This repo was created during the project phase of the Northcoders Data Engineering Bootcamp in February 2023. We were supplied with a source database and were given the task of extracting, transforming and loading the data to a data warehouse forming a basic ETL data pipeline. This was all to be deployed on Amazon Web Services with S3 buckets and a series of Lambda functions.
This project was undertaken by a group of 6 over 2 weeks and developed using Agile working.
- Transform data from third normal form so it can be loaded to fact and dimension tables in the data warehouse.
- Data appearing in the source database should appear in the data warehouse within 30 minutes.
- Python, Psycopg 2 and Pandas to extract, transform and load data to the data warehouse. Use of Boto 3 to interact with AWS infrastructure.
- Entire pipeline is deployed on to AWS using Terraform to create the infrastructure.
- Use of a workflow with GitHub Actions to trigger deployment.
Data is supplied by Northcoders in to tables in a Postgresql OLTP database which is meant to simulate the back end data of a commercial application. Entries were added and updated at random intervals.
The ERD for this database can be seen here: (https://dbdiagram.io/d/6332fecf7b3d2034ffcaaa92)
Data extracted from the source database was written to the S3 landing bucket first in JSON format. The 'extract' Lambda function is triggered by an EventBridge Scheduler every ten minutes. To only query the source database for new or updated data, we used a timestamp file that updates when new or updated data is found. The lambda logs to CloudWatch Logs when tables have been updated. When serious errors occur, an email notification will be sent.
If there is no updated tables in the source database, the cycle will stop here.
On the update of the timestamp file in the landing bucket, the second lambda is triggered using S3 Event Notifications. The transforming lambda uses a series of python functions to format the data so that it can be loaded to the fact and dimension tables in the data warehouse. This tranformed data is then written to the S3 processed bucket in parquet format. A CSV file containing the table(s) that have new or updated data is then written to the processed bucket.
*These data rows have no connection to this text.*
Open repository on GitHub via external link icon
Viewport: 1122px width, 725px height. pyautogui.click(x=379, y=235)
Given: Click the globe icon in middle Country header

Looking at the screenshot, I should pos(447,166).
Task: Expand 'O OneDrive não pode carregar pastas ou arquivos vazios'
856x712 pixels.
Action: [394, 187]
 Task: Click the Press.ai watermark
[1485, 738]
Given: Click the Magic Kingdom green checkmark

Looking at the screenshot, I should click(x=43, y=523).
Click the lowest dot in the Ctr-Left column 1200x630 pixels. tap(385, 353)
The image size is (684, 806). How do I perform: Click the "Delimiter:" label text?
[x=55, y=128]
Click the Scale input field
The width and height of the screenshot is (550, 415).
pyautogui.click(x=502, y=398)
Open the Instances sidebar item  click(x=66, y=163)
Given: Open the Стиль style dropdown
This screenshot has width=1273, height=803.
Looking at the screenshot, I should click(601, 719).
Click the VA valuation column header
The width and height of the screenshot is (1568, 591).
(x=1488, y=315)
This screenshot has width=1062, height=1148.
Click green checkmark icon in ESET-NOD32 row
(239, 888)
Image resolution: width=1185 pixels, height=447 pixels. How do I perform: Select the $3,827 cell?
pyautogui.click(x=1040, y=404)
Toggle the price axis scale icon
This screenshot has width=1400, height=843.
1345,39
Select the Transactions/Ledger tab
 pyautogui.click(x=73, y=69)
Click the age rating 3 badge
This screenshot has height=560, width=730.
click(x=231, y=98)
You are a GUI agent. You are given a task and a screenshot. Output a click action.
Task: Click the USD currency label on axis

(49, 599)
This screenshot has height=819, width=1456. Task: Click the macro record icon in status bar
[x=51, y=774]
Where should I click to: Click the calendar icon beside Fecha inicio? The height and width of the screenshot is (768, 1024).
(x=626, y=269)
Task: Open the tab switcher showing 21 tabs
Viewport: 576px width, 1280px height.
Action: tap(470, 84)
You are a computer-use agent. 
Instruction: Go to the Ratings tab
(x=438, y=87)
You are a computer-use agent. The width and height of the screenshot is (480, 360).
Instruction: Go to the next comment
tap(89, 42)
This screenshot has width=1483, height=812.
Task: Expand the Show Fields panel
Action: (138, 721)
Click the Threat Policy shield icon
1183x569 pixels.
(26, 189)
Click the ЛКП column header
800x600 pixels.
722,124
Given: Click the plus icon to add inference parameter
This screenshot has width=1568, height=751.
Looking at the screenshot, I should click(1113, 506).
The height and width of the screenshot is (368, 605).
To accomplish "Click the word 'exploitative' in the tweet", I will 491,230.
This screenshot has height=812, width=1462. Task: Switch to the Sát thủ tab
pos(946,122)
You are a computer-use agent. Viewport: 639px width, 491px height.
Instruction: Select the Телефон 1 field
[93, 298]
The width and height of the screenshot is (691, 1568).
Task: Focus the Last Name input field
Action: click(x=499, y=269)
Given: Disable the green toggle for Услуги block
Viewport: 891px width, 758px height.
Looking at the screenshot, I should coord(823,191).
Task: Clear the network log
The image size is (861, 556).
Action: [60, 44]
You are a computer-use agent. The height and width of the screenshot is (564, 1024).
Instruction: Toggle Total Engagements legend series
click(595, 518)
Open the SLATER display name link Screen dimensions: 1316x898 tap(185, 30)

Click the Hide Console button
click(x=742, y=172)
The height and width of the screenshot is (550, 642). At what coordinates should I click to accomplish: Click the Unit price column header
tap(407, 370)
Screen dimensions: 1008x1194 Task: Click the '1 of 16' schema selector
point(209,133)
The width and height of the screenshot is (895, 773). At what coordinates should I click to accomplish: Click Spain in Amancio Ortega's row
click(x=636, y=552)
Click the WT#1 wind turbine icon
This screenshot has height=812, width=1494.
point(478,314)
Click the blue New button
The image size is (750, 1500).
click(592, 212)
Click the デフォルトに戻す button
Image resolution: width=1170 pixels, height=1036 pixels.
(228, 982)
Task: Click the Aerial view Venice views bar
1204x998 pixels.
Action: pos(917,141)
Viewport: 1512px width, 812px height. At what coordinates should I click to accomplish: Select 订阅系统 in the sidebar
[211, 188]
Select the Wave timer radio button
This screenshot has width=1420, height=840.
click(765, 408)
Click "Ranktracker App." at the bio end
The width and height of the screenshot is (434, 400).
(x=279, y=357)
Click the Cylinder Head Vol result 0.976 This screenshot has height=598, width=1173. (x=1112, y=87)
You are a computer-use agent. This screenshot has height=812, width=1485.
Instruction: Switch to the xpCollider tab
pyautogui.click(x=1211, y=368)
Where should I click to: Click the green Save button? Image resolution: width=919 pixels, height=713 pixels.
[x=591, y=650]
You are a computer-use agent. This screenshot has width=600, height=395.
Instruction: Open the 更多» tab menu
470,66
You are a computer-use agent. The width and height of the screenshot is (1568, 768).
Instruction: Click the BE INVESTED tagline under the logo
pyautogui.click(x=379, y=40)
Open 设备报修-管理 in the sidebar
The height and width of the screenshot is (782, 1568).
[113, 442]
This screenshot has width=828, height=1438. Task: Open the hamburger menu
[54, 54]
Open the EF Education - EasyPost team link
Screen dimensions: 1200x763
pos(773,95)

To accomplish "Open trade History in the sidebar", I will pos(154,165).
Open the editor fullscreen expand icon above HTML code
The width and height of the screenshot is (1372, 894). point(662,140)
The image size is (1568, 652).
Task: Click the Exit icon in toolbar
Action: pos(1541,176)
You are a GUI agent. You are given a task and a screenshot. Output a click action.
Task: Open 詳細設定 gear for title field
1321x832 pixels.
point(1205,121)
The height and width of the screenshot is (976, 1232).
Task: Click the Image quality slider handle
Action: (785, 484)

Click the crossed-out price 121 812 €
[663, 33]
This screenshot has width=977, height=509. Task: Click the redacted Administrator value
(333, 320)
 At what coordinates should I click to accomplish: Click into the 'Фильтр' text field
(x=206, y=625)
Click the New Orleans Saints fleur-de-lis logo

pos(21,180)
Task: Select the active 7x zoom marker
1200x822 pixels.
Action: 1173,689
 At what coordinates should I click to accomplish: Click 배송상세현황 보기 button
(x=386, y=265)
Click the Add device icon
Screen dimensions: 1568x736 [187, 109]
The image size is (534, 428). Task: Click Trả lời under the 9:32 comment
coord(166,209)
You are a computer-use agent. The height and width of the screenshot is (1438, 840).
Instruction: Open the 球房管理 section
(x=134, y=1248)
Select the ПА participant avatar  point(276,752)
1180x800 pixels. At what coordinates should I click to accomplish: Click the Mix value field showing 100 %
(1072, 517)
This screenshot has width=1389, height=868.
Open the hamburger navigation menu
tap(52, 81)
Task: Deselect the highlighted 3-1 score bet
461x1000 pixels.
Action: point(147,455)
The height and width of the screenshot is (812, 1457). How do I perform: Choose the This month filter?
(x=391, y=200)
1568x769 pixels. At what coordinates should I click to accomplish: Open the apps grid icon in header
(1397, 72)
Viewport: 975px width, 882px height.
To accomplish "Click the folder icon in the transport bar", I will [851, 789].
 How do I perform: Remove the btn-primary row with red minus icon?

On the update of the CSV file in the processed bucket, the third lambda is triggered. This lambda reads the CSV files for updated files, reads the relevant parquet files and loads this data to the tables in the data warehouse. Duplicate data will not be added, and updated data will overwrite the old entry.
Data here is stored in fact and dimension tables. There are three Fact tables (sales, purchase orders and payments) sharing dimension tables forming a Galaxy Schema.
The ERD for this database can be seen here: (https://dbdiagram.io/d/63a19c5399cb1f3b55a27eca)
In the root of the repository, you will find a Makefile, and a run_tests.sh file. These files need to be run for setup.
The Makefile is a set of commands to automate the packaging and deployment of AWS Lambda functions and Terraform infrastructure. The install target installs dependencies listed in the requirements.txt file. The ingest-package, transform-package, and load-package targets package the Lambda functions' code into ZIP files. The clean target removes the build artifacts. The terraform-init, terraform-plan, and terraform-apply targets initialize Terraform, show the execution plan, and apply the changes, respectively. In order to execute the Makefile, run the following command from the root of the directory in your terminal:
make
The run_tests.sh bashscript file is a set of commands that automate code quality checks and asks for user confirmation before applying them. The first command runs pytest on the specified directories. The next few commands check for autopep8 compliance on several directories and prompt the user to apply the changes if any were found. To use this script, you will need to run the following command in your terminal from the root of the directory to allow permissions to run the file:
chmod +x run_tests.sh
Then execute the script with the following command from the root of the directory:
./run_tests.sh